PROVIDED DATA>
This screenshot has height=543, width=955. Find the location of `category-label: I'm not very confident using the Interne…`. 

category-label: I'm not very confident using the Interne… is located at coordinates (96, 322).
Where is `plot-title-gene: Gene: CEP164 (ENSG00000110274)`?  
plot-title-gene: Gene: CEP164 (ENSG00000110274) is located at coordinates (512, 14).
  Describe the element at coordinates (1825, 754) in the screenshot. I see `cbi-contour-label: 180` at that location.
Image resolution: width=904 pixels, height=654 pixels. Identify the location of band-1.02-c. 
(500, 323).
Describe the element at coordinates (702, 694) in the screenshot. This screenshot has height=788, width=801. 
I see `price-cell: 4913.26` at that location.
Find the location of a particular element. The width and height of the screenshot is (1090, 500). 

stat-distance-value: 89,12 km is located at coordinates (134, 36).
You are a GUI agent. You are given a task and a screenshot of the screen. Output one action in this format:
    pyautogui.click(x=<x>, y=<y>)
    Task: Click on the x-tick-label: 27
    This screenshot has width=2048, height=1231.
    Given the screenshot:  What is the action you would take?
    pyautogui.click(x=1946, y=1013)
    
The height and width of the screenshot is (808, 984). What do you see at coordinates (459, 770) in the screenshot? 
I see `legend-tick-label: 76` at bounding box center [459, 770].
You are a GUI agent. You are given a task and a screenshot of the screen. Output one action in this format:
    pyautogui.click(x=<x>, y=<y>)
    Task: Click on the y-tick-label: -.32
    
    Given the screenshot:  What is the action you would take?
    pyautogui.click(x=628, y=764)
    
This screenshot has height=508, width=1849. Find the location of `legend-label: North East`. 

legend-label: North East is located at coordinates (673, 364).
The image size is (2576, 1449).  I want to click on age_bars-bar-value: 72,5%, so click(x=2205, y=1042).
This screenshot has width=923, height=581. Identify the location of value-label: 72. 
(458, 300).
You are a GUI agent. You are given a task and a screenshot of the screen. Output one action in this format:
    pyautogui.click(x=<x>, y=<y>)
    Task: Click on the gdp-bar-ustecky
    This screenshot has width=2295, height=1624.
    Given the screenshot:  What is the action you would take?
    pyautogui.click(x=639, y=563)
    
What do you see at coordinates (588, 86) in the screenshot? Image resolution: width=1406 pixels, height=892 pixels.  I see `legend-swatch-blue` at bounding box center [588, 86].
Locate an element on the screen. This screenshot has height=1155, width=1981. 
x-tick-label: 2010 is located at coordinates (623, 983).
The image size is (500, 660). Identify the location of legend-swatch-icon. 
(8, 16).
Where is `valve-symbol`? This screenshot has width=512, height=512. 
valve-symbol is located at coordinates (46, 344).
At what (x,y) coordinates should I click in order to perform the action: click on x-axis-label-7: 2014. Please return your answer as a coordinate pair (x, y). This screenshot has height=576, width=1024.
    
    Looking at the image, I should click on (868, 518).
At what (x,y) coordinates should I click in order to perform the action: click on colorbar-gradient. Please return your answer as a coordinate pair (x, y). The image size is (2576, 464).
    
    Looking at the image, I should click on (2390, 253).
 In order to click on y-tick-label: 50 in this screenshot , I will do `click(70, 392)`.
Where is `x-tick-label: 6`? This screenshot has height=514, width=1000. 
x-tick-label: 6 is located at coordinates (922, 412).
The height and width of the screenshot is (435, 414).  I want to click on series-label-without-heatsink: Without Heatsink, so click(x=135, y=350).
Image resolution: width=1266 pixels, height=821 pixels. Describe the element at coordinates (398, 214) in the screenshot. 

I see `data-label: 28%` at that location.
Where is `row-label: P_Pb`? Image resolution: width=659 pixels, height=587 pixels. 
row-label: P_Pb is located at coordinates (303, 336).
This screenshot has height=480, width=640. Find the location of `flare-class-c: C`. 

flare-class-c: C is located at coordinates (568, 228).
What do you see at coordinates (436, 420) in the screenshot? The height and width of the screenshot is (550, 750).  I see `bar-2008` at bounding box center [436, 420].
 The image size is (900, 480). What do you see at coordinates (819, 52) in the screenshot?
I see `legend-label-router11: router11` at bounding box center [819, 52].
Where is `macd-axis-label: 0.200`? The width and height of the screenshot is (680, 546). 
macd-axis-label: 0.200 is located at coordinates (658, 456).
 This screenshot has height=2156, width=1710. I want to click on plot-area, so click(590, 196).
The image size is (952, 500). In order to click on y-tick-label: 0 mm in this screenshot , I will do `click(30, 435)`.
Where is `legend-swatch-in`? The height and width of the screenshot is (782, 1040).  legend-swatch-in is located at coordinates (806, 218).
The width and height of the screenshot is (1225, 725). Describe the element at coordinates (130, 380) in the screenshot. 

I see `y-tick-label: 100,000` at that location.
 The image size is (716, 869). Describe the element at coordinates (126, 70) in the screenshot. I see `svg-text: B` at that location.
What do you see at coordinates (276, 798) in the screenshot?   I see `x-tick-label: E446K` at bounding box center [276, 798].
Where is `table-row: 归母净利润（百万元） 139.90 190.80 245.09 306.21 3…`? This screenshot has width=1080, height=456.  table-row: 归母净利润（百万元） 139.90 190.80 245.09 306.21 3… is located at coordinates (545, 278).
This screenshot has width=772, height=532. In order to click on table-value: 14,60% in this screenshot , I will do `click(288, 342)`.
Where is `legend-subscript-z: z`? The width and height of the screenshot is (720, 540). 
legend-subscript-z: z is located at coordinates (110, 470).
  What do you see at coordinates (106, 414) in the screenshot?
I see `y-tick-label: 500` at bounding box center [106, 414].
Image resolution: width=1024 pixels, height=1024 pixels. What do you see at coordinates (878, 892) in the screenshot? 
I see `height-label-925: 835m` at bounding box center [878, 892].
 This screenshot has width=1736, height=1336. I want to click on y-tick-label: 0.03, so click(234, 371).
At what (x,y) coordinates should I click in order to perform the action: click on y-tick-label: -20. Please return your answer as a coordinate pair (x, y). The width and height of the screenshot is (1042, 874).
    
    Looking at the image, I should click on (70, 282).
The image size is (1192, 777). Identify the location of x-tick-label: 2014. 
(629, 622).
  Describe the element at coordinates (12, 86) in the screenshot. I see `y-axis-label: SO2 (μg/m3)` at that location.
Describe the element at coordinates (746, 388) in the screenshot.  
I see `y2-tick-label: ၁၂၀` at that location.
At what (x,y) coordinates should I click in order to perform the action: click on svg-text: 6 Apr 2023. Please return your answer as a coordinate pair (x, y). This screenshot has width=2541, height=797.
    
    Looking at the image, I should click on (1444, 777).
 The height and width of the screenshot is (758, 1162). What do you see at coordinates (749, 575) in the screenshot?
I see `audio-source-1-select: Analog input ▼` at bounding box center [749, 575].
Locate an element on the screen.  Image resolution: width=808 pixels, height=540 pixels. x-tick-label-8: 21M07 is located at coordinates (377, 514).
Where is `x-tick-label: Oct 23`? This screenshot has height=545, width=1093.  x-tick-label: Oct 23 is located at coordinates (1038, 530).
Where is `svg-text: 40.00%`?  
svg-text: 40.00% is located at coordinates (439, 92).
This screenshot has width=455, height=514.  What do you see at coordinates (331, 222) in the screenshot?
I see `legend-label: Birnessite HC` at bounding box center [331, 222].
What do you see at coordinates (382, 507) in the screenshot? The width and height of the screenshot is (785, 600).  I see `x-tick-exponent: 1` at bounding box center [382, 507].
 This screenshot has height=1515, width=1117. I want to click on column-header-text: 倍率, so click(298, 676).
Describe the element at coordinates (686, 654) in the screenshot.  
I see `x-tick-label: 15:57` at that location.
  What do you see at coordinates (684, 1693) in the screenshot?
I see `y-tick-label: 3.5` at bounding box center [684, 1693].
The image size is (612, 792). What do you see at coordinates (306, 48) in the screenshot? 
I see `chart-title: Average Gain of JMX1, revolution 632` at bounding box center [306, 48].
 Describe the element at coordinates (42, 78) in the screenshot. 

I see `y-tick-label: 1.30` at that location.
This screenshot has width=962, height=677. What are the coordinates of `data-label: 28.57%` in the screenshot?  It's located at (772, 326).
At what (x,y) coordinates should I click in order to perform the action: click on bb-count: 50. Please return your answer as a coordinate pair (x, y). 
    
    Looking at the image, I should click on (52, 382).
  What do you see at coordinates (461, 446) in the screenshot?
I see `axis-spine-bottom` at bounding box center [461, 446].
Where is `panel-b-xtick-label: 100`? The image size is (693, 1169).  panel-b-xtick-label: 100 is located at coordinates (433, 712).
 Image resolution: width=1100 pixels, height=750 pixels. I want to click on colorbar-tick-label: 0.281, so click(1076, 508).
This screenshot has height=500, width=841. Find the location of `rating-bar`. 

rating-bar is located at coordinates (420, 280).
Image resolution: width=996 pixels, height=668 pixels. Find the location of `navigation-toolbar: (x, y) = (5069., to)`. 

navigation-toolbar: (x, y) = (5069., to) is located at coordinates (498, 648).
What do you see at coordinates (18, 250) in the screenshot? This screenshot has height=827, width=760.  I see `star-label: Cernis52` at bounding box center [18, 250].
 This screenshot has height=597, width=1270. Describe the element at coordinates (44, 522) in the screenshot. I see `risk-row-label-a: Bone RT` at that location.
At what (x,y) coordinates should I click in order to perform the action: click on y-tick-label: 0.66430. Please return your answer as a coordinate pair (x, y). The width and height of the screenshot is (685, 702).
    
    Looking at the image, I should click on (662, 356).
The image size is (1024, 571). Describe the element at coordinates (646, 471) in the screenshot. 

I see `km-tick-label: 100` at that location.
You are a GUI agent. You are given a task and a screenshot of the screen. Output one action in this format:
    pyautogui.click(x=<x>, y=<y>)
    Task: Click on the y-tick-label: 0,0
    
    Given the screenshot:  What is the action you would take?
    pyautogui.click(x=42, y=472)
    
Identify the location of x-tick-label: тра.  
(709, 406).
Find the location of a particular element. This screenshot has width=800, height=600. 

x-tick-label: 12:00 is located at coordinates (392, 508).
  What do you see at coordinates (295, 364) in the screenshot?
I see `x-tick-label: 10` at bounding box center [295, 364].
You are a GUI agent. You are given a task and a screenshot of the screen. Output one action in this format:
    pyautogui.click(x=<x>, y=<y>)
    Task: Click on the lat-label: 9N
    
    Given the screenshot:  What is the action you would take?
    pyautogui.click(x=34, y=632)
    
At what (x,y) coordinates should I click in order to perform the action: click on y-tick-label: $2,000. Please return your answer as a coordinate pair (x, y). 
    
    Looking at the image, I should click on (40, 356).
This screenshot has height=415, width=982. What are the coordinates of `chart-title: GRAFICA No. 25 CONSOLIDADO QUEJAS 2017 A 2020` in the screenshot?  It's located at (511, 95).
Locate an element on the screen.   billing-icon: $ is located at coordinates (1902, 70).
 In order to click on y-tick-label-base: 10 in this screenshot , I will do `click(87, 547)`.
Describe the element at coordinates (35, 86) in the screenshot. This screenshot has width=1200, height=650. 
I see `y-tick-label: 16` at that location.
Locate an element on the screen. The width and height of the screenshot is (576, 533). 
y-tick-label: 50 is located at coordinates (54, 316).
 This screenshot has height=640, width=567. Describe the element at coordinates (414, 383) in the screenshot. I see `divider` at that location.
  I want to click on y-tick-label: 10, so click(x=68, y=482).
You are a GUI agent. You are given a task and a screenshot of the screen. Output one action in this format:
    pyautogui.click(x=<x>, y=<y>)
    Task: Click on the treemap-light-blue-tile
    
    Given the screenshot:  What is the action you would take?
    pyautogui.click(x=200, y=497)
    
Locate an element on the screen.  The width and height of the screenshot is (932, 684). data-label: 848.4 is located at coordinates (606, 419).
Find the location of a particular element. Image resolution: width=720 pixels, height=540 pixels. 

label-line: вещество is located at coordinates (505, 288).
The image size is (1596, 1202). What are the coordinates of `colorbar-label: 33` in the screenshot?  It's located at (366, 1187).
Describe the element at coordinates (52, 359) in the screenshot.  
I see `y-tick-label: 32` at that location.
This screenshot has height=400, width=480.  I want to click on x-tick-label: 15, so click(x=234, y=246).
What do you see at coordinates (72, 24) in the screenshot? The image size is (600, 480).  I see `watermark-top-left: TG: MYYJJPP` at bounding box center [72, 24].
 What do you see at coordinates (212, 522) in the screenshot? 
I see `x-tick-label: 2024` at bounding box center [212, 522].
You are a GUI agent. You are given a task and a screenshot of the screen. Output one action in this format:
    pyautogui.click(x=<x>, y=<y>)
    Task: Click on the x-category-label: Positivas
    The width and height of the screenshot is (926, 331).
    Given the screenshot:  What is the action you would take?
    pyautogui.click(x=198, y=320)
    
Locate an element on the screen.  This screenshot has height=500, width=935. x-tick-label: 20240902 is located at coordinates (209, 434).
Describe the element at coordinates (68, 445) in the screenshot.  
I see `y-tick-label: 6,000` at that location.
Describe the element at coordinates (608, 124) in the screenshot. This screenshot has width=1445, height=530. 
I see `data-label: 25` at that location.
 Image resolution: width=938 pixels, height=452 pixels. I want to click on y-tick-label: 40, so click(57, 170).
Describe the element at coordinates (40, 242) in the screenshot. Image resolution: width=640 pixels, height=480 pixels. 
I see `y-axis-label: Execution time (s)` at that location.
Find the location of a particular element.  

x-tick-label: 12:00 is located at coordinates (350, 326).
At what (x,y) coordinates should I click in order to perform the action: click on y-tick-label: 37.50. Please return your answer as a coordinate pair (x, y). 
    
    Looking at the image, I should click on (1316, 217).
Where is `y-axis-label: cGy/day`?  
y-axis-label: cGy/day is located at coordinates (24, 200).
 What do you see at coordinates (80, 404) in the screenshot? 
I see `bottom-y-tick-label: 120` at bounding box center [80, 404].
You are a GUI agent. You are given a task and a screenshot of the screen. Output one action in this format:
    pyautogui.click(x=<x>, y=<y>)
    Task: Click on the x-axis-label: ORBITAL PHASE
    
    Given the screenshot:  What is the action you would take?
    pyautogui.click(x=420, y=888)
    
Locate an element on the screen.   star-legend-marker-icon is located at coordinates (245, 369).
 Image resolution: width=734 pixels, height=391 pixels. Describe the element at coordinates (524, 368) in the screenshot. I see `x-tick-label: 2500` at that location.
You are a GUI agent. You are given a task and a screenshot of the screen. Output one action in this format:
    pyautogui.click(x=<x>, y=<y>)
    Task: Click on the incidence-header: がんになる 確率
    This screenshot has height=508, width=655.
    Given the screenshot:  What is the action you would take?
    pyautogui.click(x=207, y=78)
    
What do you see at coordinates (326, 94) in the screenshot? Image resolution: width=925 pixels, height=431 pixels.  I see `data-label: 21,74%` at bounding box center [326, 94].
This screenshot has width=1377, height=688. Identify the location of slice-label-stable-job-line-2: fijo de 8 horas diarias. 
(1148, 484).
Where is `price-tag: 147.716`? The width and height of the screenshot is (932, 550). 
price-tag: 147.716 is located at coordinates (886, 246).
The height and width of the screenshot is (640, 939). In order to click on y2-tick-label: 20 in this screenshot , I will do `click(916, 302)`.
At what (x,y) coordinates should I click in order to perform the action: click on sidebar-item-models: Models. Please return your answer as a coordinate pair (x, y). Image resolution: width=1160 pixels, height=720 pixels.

PROBLEM TO SOLVE>
Reproduce verbatim the lines of the listing starting at the line that contains "This screenshot has width=772, height=532." and ending at the line that contains "This screenshot has width=1736, height=1336.", with both of those lines included.

OUTPUT BELOW>
This screenshot has width=772, height=532. In order to click on table-value: 14,60% in this screenshot , I will do `click(288, 342)`.
Where is `legend-subscript-z: z`? The width and height of the screenshot is (720, 540). 
legend-subscript-z: z is located at coordinates (110, 470).
  What do you see at coordinates (106, 414) in the screenshot?
I see `y-tick-label: 500` at bounding box center [106, 414].
Image resolution: width=1024 pixels, height=1024 pixels. What do you see at coordinates (878, 892) in the screenshot? 
I see `height-label-925: 835m` at bounding box center [878, 892].
 This screenshot has width=1736, height=1336. I want to click on y-tick-label: 0.03, so click(234, 371).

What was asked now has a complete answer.